Task brief: Each line of the listing below must be retyped exactly, with images left out.
----
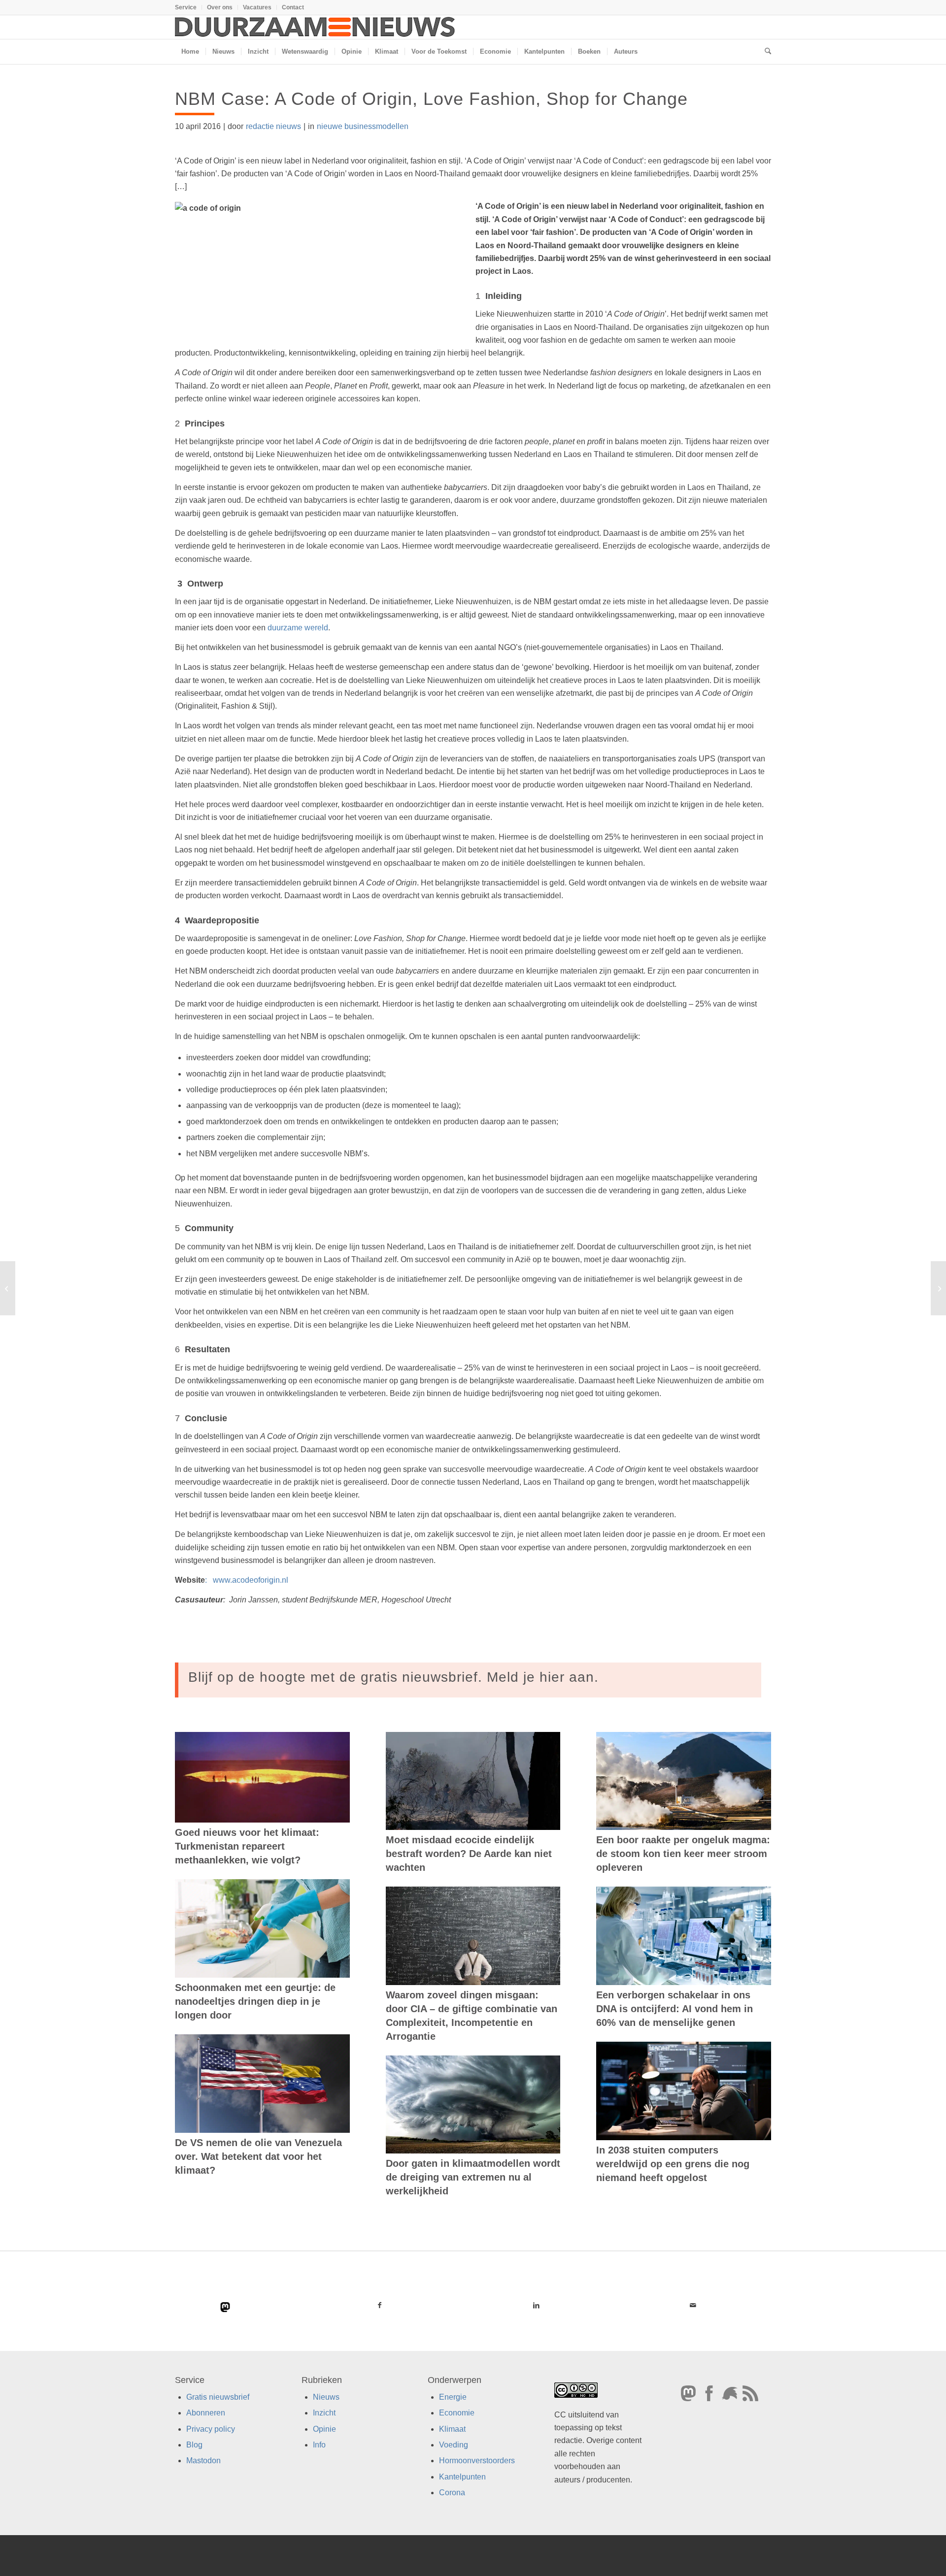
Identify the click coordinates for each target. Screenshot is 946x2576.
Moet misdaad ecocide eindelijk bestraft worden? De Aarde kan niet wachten (469, 1853)
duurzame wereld (298, 627)
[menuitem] (188, 7)
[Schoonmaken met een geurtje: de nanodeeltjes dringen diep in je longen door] (262, 1928)
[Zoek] (764, 51)
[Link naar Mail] (692, 2305)
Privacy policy (210, 2428)
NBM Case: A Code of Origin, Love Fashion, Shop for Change (431, 99)
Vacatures (257, 7)
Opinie (324, 2428)
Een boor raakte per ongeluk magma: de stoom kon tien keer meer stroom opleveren (683, 1853)
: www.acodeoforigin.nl (231, 1580)
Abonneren (205, 2413)
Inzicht (324, 2413)
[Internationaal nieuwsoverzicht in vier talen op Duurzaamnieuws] (7, 1288)
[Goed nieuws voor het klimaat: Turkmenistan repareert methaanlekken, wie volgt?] (262, 1777)
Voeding (453, 2445)
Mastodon (203, 2460)
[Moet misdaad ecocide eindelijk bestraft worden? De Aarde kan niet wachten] (473, 1781)
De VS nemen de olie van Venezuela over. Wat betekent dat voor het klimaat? (258, 2156)
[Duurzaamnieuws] (315, 27)
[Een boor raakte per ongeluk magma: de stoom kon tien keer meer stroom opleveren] (683, 1781)
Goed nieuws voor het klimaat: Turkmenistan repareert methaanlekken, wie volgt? (247, 1846)
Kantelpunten (462, 2477)
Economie (456, 2413)
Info (319, 2445)
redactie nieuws (273, 126)
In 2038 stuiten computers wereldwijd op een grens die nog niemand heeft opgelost (672, 2164)
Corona (452, 2492)
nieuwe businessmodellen (362, 126)
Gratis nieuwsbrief (217, 2397)
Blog (194, 2445)
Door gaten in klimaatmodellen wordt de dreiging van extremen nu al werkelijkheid (473, 2177)
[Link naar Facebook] (380, 2305)
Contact (293, 7)
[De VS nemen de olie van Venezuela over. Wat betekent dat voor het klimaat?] (262, 2083)
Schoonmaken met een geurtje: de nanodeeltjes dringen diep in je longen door (255, 2001)
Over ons (220, 7)
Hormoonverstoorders (477, 2460)
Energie (453, 2397)
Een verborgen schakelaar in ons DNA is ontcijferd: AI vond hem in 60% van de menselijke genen (674, 2008)
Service (186, 7)
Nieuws (326, 2397)
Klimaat (452, 2428)
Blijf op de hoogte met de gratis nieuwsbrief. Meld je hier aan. (393, 1677)
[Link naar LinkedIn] (536, 2305)
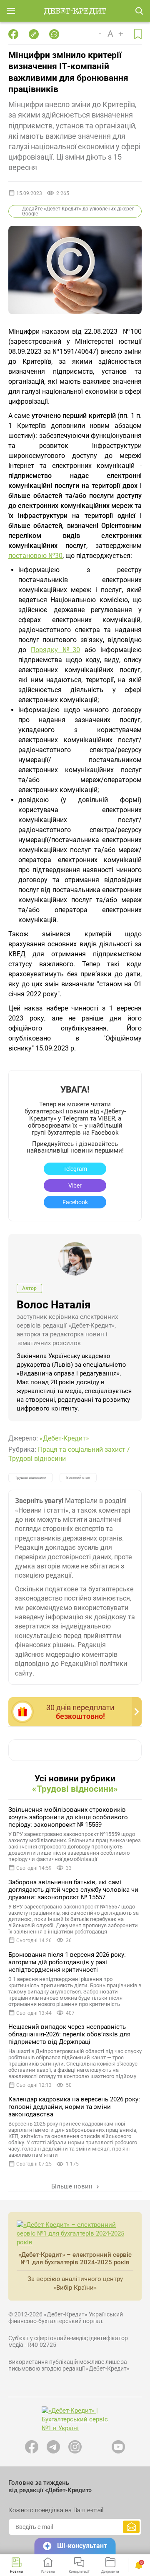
----
Answer area:
Identify the click coordinates for each target. Screenshot is 946x2576.
Moet misdaad ecocide eindelijk bestraft worden? De Aarde kan niet wachten (469, 1853)
duurzame wereld (298, 627)
[menuitem] (188, 7)
[Schoonmaken met een geurtje: de nanodeeltjes dringen diep in je longen door] (262, 1928)
[Zoek] (764, 51)
[Link naar Mail] (692, 2305)
Privacy policy (210, 2428)
NBM Case: A Code of Origin, Love Fashion, Shop for Change (431, 99)
Vacatures (257, 7)
Opinie (324, 2428)
Een boor raakte per ongeluk magma: de stoom kon tien keer meer stroom opleveren (683, 1853)
: www.acodeoforigin.nl (231, 1580)
Abonneren (205, 2413)
Inzicht (324, 2413)
[Internationaal nieuwsoverzicht in vier talen op Duurzaamnieuws] (7, 1288)
[Goed nieuws voor het klimaat: Turkmenistan repareert methaanlekken, wie volgt?] (262, 1777)
Voeding (453, 2445)
Mastodon (203, 2460)
[Moet misdaad ecocide eindelijk bestraft worden? De Aarde kan niet wachten] (473, 1781)
De VS nemen de olie van Venezuela over. Wat betekent dat voor het klimaat? (258, 2156)
[Duurzaamnieuws] (315, 27)
[Een boor raakte per ongeluk magma: de stoom kon tien keer meer stroom opleveren] (683, 1781)
Goed nieuws voor het klimaat: Turkmenistan repareert methaanlekken, wie volgt? (247, 1846)
Kantelpunten (462, 2477)
Economie (456, 2413)
Info (319, 2445)
redactie nieuws (273, 126)
In 2038 stuiten computers wereldwijd op een grens die nog niemand heeft opgelost (672, 2164)
Corona (452, 2492)
nieuwe businessmodellen (362, 126)
Gratis nieuwsbrief (217, 2397)
Blog (194, 2445)
Door gaten in klimaatmodellen wordt de dreiging van extremen nu al werkelijkheid (473, 2177)
[Link naar Facebook] (380, 2305)
Contact (293, 7)
[De VS nemen de olie van Venezuela over. Wat betekent dat voor het klimaat?] (262, 2083)
Schoonmaken met een geurtje: de nanodeeltjes dringen diep in je longen door (255, 2001)
Over ons (220, 7)
Hormoonverstoorders (477, 2460)
Energie (453, 2397)
Een verborgen schakelaar in ons DNA is ontcijferd: AI vond hem in 60% van de menselijke genen (674, 2008)
Service (186, 7)
Nieuws (326, 2397)
Klimaat (452, 2428)
Blijf op de hoogte met de gratis nieuwsbrief. Meld je hier aan. (393, 1677)
[Link naar LinkedIn] (536, 2305)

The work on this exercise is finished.